Statuses: what each one allows

Draft → Review → Approved → Deprecated should be more than labels—each status should control behavior:

  • Draft: Anyone with author rights can create or edit. Draft metrics can be incomplete, but the app should still validate basics (name, owner, data source).
  • Review: Edits are restricted (or require a new change request). Reviewers can comment, request updates, and run checks. The metric is visible to stakeholders, but clearly marked as not yet authoritative.
  • Approved: The definition and query logic are locked (or edits require a formal change request). Approved metrics are eligible for downstream integrations (BI sync, API access) and can be referenced as the source of truth.
  • Deprecated: Read-only, clearly flagged, and excluded from templates and “recommended” results. Provide a replacement link and a deprecation reason.

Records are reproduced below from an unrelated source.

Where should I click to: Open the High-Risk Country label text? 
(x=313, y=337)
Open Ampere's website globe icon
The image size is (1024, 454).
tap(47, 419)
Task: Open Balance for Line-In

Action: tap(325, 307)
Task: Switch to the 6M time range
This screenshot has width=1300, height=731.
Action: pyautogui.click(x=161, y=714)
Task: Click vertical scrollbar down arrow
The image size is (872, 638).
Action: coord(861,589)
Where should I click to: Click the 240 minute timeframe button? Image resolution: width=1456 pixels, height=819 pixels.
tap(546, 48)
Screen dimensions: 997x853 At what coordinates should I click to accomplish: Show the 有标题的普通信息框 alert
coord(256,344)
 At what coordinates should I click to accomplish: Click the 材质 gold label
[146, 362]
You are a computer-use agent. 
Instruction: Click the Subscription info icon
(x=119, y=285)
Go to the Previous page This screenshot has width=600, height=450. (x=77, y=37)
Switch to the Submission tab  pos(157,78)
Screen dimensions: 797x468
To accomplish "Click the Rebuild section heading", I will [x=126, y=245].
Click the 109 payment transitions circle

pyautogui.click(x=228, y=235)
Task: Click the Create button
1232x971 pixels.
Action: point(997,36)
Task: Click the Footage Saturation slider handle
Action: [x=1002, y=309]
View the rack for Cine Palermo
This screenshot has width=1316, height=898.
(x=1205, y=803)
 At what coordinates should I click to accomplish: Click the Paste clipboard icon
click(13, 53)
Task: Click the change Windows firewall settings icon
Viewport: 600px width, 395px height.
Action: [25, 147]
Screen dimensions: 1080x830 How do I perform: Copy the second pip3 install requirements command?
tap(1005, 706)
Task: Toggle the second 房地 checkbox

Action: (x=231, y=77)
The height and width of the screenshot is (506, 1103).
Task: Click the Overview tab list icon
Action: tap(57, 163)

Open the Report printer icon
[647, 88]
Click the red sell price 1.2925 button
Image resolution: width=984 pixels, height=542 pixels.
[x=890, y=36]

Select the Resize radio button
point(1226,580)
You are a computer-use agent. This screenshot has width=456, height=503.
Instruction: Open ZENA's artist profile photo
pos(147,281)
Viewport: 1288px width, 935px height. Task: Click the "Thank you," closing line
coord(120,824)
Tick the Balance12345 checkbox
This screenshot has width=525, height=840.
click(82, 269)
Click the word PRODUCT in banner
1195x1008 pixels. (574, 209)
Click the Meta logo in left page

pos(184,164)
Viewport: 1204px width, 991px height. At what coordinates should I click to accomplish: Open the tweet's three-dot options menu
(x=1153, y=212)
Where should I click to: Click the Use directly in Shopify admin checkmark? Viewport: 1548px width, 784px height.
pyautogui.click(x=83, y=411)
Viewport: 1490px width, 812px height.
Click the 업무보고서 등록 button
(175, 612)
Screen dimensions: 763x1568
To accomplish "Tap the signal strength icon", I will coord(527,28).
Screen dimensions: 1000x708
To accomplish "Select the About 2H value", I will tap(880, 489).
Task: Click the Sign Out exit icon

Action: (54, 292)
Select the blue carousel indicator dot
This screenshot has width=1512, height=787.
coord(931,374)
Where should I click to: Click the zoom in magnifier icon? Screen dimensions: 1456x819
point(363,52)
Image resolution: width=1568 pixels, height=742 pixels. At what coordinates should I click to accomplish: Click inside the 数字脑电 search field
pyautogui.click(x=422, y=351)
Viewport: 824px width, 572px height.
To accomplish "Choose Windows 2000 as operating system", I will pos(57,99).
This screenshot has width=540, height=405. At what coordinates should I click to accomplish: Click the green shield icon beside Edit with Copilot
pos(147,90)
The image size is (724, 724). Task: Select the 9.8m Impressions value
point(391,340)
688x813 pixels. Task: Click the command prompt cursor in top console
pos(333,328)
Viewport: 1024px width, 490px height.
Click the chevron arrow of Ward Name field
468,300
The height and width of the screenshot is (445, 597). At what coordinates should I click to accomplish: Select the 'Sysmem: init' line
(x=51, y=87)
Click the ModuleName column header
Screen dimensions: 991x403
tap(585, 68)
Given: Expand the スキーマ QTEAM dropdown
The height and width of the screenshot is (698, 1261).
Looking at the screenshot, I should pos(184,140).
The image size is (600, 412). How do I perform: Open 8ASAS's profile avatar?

Proposal flow: create/change request with rationale

Treat new metrics and changes as proposals. A proposal should capture:

  • What is changing (definition text, filters, grain, SQL/logic, owner, thresholds)
  • Why (rationale)
  • Who is impacted (teams, dashboards, alerts)
  • When it should take effect (optionally with an effective date)

Review checklist to avoid “almost-the-same” KPIs

A consistent checklist keeps reviews fast and fair:

  • Definition clarity and business intent
  • Filters and inclusions/exclusions (including time windows)
  • Grain (per user, per order, per day) and how it aggregates
  • Edge cases (refunds, cancellations, missing IDs, late-arriving data)
  • Naming standards and consistency with existing metrics

Auditability: who approved what and when

Every transition should be logged: proposer, reviewers, approver, timestamps, and a diff of what changed. This history is what lets you confidently answer: “When did this KPI change, and why?” It also makes rollbacks safer when a definition causes surprises.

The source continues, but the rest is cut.